(Stored records)
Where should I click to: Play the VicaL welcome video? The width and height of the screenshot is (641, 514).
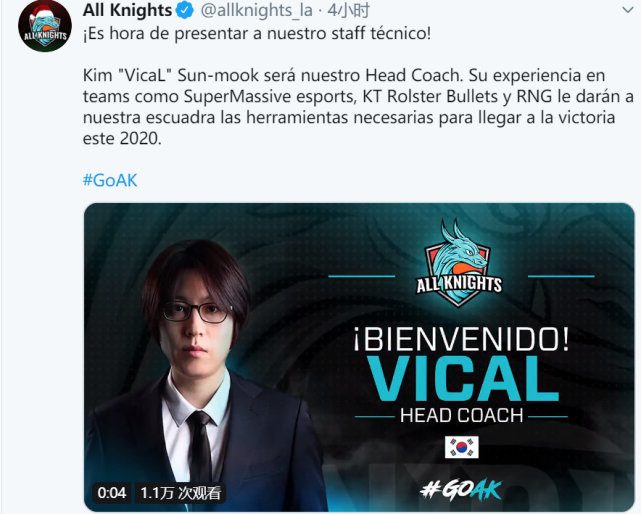pyautogui.click(x=359, y=357)
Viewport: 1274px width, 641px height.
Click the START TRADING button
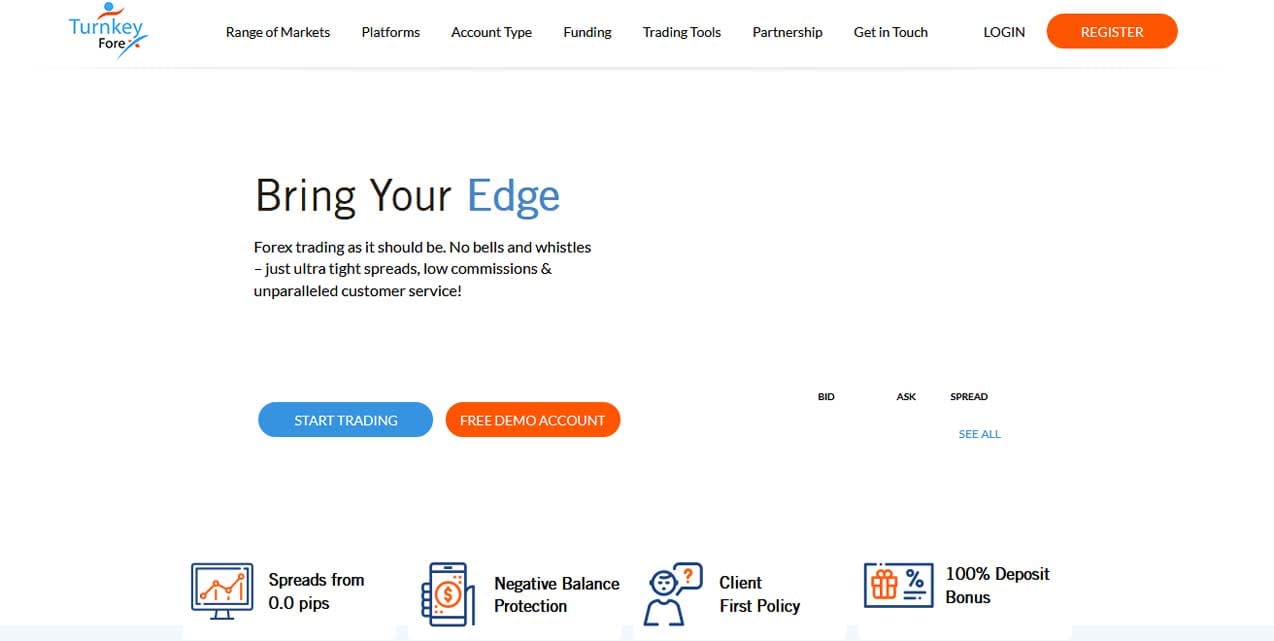[345, 420]
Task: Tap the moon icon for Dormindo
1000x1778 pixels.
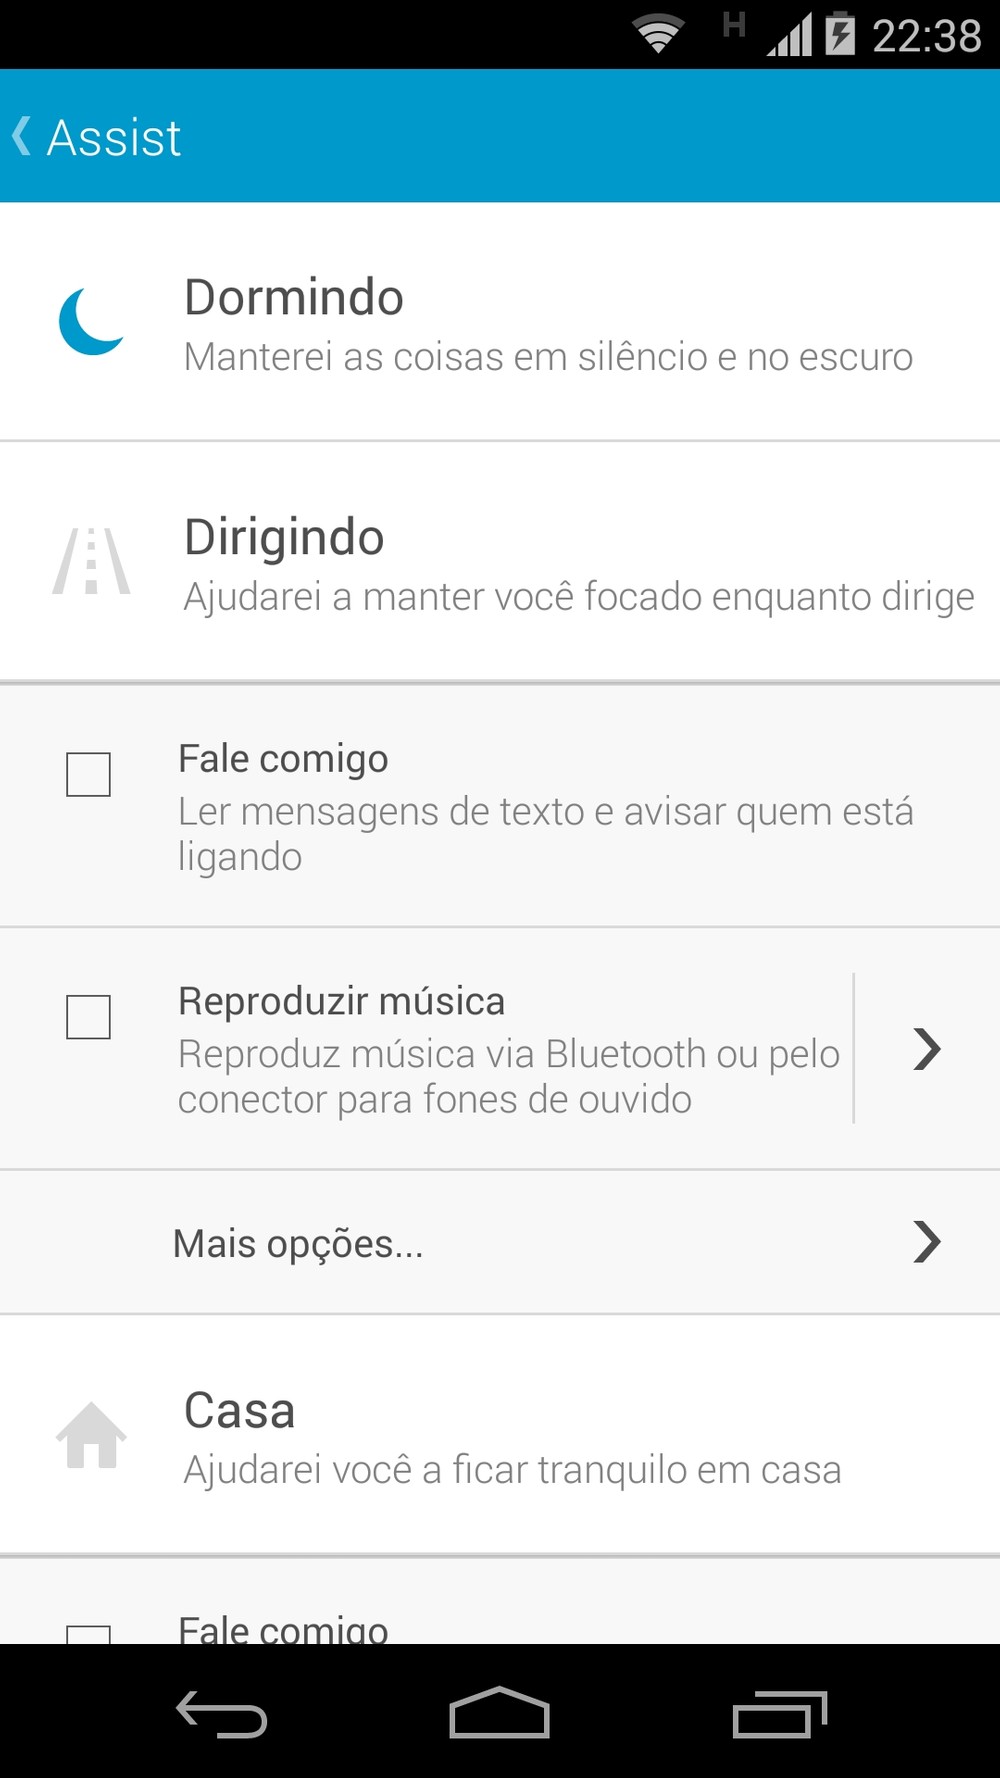Action: (x=91, y=321)
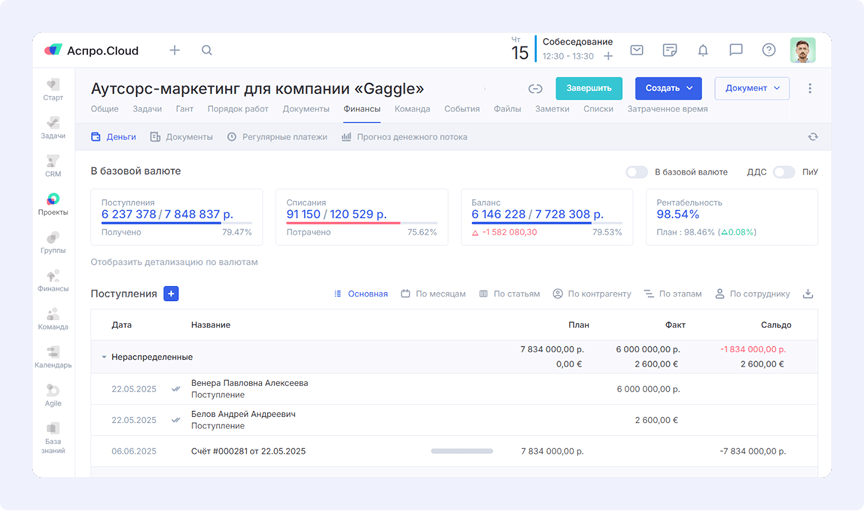Collapse the Нераспределенные group

point(103,357)
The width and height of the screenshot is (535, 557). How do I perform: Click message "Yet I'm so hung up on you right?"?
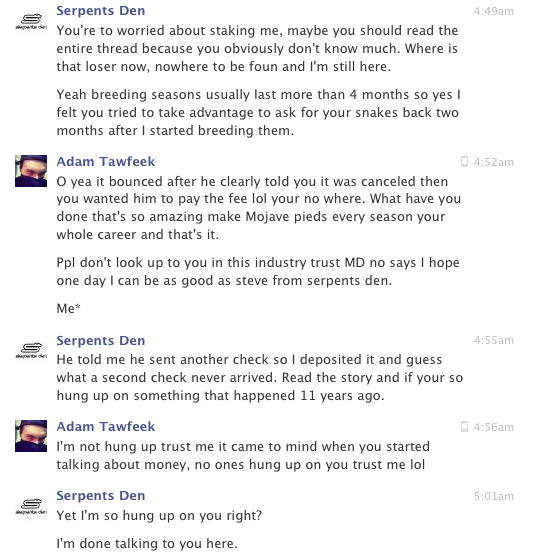coord(159,515)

**Work request**
Every line of the data above should be repeated exactly. Omit the pictures.

**Answer to this task**
Where should I click to: Play the VicaL welcome video? The width and height of the screenshot is (641, 514).
pyautogui.click(x=359, y=357)
Viewport: 1274px width, 641px height.
Click the START TRADING button
[345, 420]
Task: Tap the moon icon for Dormindo
1000x1778 pixels.
Action: (x=91, y=321)
Collapse the Нераспределенные group

point(103,357)
The width and height of the screenshot is (535, 557). How do I perform: Click message "Yet I'm so hung up on you right?"?
coord(159,515)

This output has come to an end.